A little-known story of the Julian-Dalmatian exodus in Sardinia. It was an interesting discovery for the students of the Paglietti high school in Porto Torres who, in recent days, visited the Egea Ecomuseum in Fertilia, a village in Alghero born in 1936 to accommodate the excess population of the province of Ferrara. In 1947 it became a collection center for Istrian, Julian and Dalmatian exiles who, fleeing Tito's Yugoslavia, found a home in Fertilia managing to escape the horror of the sinkholes.

Some Philosophy and Art History teachers of the Porto Torres high school have undertaken a project aimed at recalling some significant passages in contemporary Italian history, through the search for evidence to recover the historical memory of the territory to which they belong. A simple glance at the map of Nurra and its surroundings was therefore enough for the pupils to discover that the happy ending of a dramatic epic that concerned an important piece of Italian history between 1943 and 1970.

The students in Fertilia were welcomed by Marco Cossu, president of E.GI.S (Ente Giuliano di Sardegna), who illustrated the day's program before taking them to the Egea Ecomuseum, where they met Mauro Manca, president of the Aegean Association, as well as the nephew of an Istrian refugee. Mauro told the students the story of the city and of the people who populated it over time starting from the arrival of the Ferrara people in the 1920s with the reclamation of the Calik lagoon and the surrounding agricultural areas. The community was then integrated by families from the former colonies of Eritrea, Ethiopia, Rhodes and Libya, but the bulk of the community is still today made up of Istrian and Dalmatian-Julian exiles. People who fled their land who still struggle strenuously to safeguard their identity and preserve the memory of the tragedy suffered in the immediate post-war years. Remaining in Istria meant for them giving up being Italian and forcibly becoming Slavs.

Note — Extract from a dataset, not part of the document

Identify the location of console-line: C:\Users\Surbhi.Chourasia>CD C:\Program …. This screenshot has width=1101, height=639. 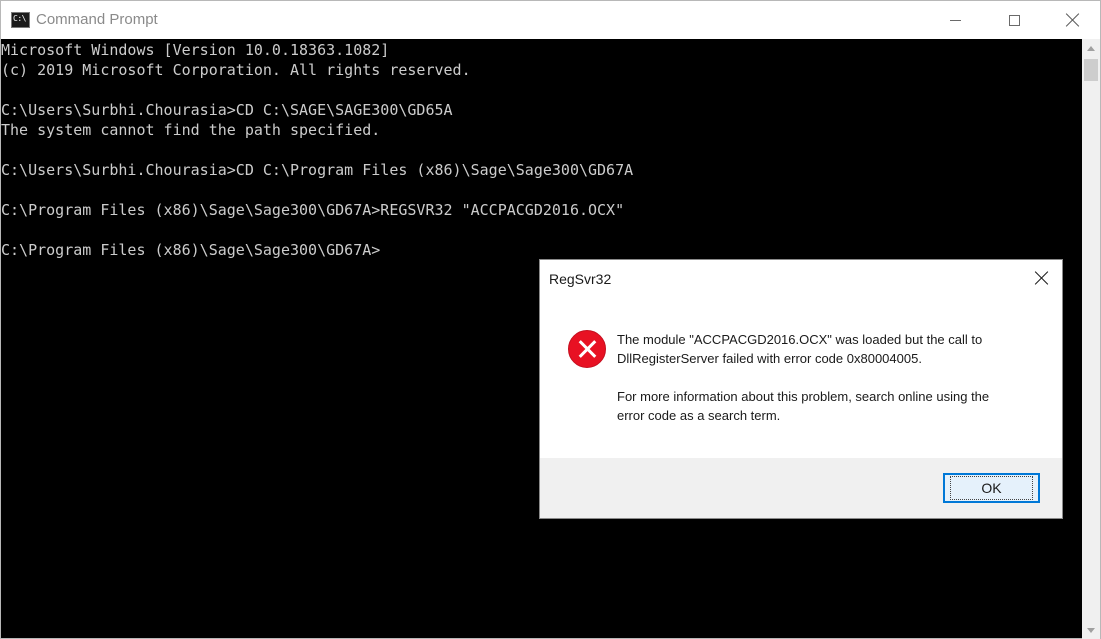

For those who opposed it, imprisonment and in the worst case infoibamento were envisaged.

Symbol and icon of the drama but also of redemption is Egea, the "girl with a suitcase" whose story the museum tells and preserves the original photo donated last year by Egea Affner, a surviving witness of the exodus. The day concluded with a meeting at the E.GI.S. the writer Marisa Brugna who in her autobiography "Memoria negata" recounts her escape, her stay in a refugee camp for over ten years and finally the freedom achieved with landing in Sardinia.